He also makes it a priority to enable others to enjoy the bliss of correctly constituted families. He makes sure the prostitute's daughter, for instance, ends up with one of his own upright friends, a retired cop, and arranges for the mother to move in with them as a sort of secondary parent. It wouldn't do to deprive the girl of a mother figure, even a flawed one--as long as someone pure (not just law abiding, but law enforcing) sticks around to keep the sinning in check.

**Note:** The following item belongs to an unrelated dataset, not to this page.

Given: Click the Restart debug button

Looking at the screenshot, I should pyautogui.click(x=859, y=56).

ike the deus ex machina of Greek drama, Chance rolls in from nowhere, sets things straight, and then moves on. Of course, the ancient Greeks were more attuned to Fate than Chance, but this is America, land of second chances, and chancing it, and chance events, like an 18-wheeler arriving just in time. We don't even have to ask for assistance. Chance simply shows up. Plus, he has Justice on his side (the department as well as the abstraction).
So, as much as it's about freedom, the fantasy is also about safety. And most unexpectedly--especially if you've believed the stereotypes about the country music audience that supports the NRA and adores Ronald Reagan--it's the federal government that provides it. Chance, Burton, and Cie show us we can depend on the government for protection and guidance, even in our private lives--a sea change from popular programs that portray federal officials as at best error-prone (The West Wing) and more likely (The X-Files) corrupt and conspiring. But how are we to feel about the fact that Chance and the Department of Justice not only uphold the law but act as the final arbiters of our personal behavior? Relieved, apparently. The prostitute mother doesn't seem in the least upset that her child now legally belongs to a man she's just met. She's perfectly willing to go along with Chance's arrangement. Now that she's been delivered from her overwhelming parental responsibility--thanks to Chance's insight into the limits of her character--her daughter's welfare is suddenly important to her.

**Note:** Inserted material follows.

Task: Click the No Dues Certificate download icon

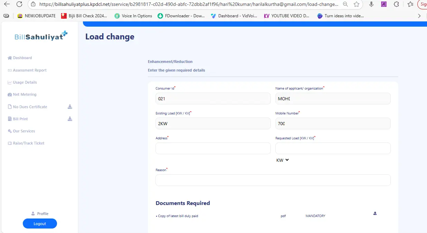Action: [x=70, y=107]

If all this righteous nannying seems out of place amid the guns and babes (the shorts are really short), it's even weirder given the show's marketing purposes. Critics have derided what The Wall Street Journal called "18 wheels of product placement." But in fact, the Nashville Network is utterly forthright about using its programming to promote country music acts. Each episode has a "featured song," with the featured musician making an appearance, either performing or in a cameo role, and at the end of the hour, we get a plug for his or her music. The T2000 also gets plenty of exposure, with each episode now airing three times a week due to an influx of ad support, plus special events, like Lisa Thornhill signing autographs at the Mid-America Trucking Show in Louisville, Kentucky.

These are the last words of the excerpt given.